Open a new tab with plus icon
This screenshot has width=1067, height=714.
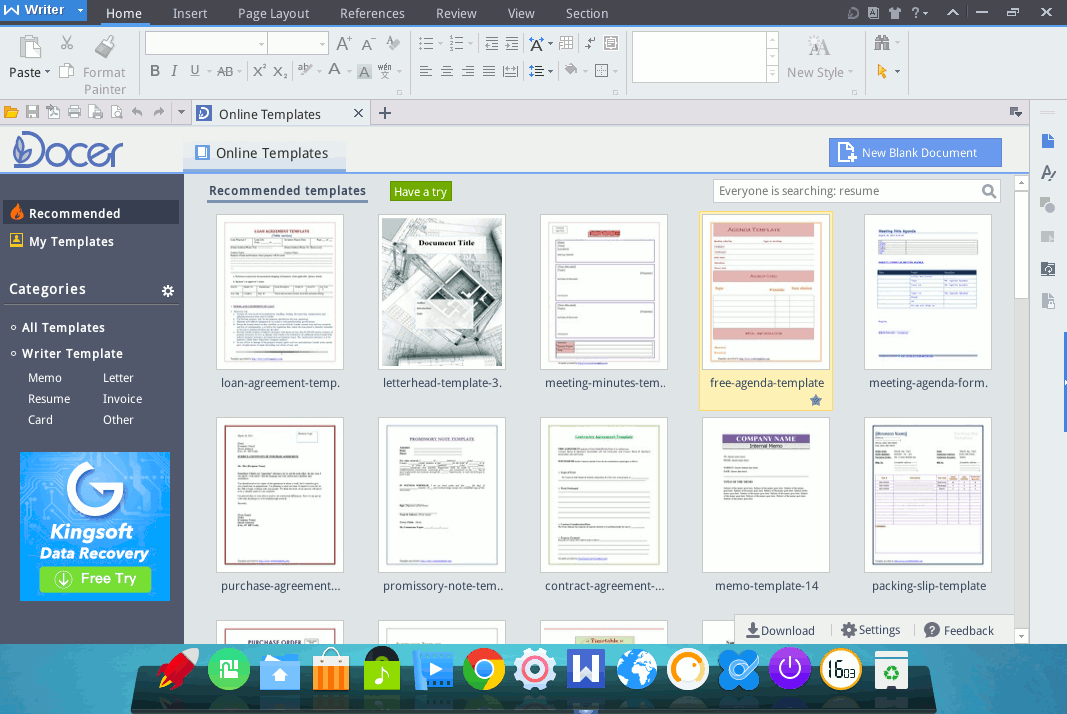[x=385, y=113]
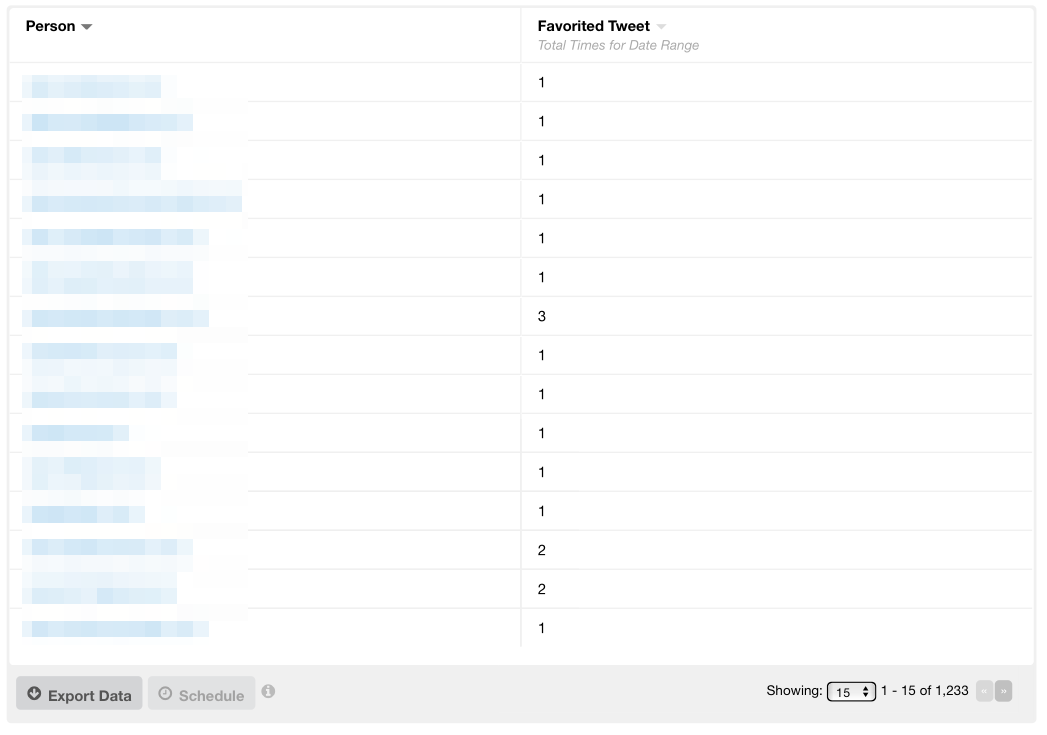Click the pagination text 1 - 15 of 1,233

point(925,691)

————————

* _INSTRUCTIONS TO FOLLOW_: Repeat, exactly and in full, all the material above except its pictures.

* _TASK ANSWER_:
Open a new tab with plus icon
This screenshot has width=1067, height=714.
[x=385, y=113]
Click the pagination text 1 - 15 of 1,233

point(925,691)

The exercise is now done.